In Stacey Lewis, Peterson has a formidable opponent. Both captains are known for their fierce competitive spirit. Each is a two-time major champion. They are also different in approach; Lewis focuses more on statistics than Peterson. Lewis used the numbers to defend the opening session selection of Lexi Thompson, who is struggling for individual form.
“We started the week and we had a couple people on our team, between the caddies and the assistants, come up to me and say, ‘She’s hitting really well,'” Thompson’s Lewis said. “More and more people are telling me this every day. With the data and analytics that we have, I’ve got their strokes from practice over the last two days, and he’s not ranked right now.
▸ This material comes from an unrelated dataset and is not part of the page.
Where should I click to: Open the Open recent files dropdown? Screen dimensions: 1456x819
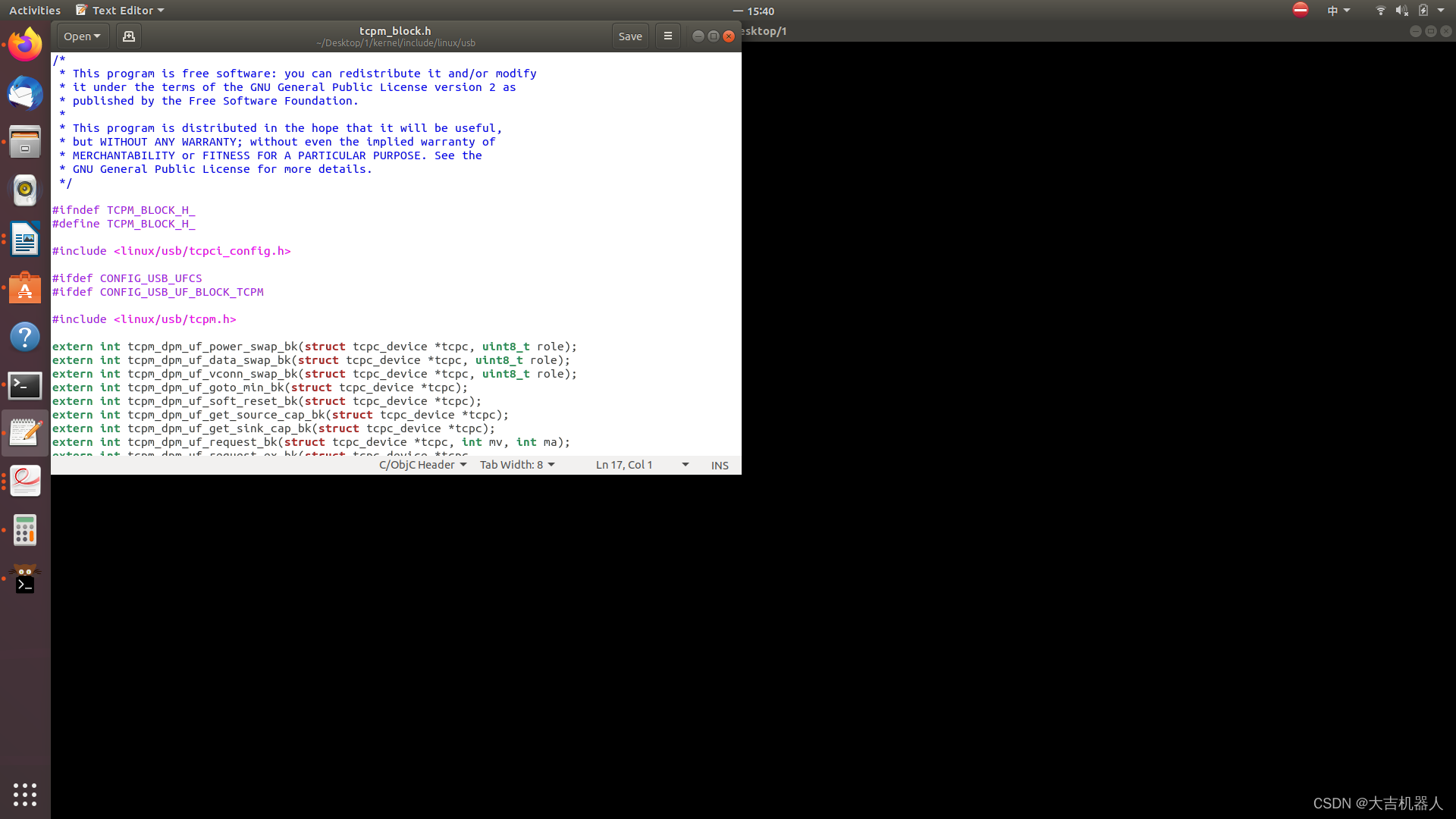point(81,36)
Ludwig Aberg will enjoy the Solheim Cup before the Ryder Cup. The Swede is expected on the first tee here on Friday morning – including close friends Lynn Grant and Maja Stark – to show his support for Team Europe before heading to Rome for the men’s equivalent.
The ground itself will present challenges. Andalucía’s mountains provide a stunning backdrop, but the estimated 10,000 visitors per day can be tricky to navigate on foot. If countless matches are close to 18 holes, there will be a real question about finishing in daylight. Match officials have five-and-a-half hours to guide one stumper and four balls.
Aberg will watch as Grant and Stark lead Europe in a quartet. “They ask for it, so here we go,” Peterson said in a nod to player power. The Swedes face Thompson and Megan Kang. Celine Boutier and Georgia Hall take on Daniel Kang and Andrea Lee. Leona Maguire, who excelled in Ohio two years ago, will partner Anna Nordqvist against Nellie Korda and Alisen Corpus. Charlie Hull and Emily Pedersen will play Allie Ewing and Cheyenne Knight in game four. Hull has struggled with a neck injury but insists he is fit enough to play. “I told the girls the pairings on Monday night so they had a whole week to prepare,” Peterson said. Just like that, Hull announced himself to the task.
In 2023, two-time major winner and world No. 2 Lilia Wu will surprisingly join the first day four for the United States. Likewise, rising star Rose Zhang. “I didn’t see anyone play all five sessions,” Lewis said. America, in an extraordinary position, could do with a flying start.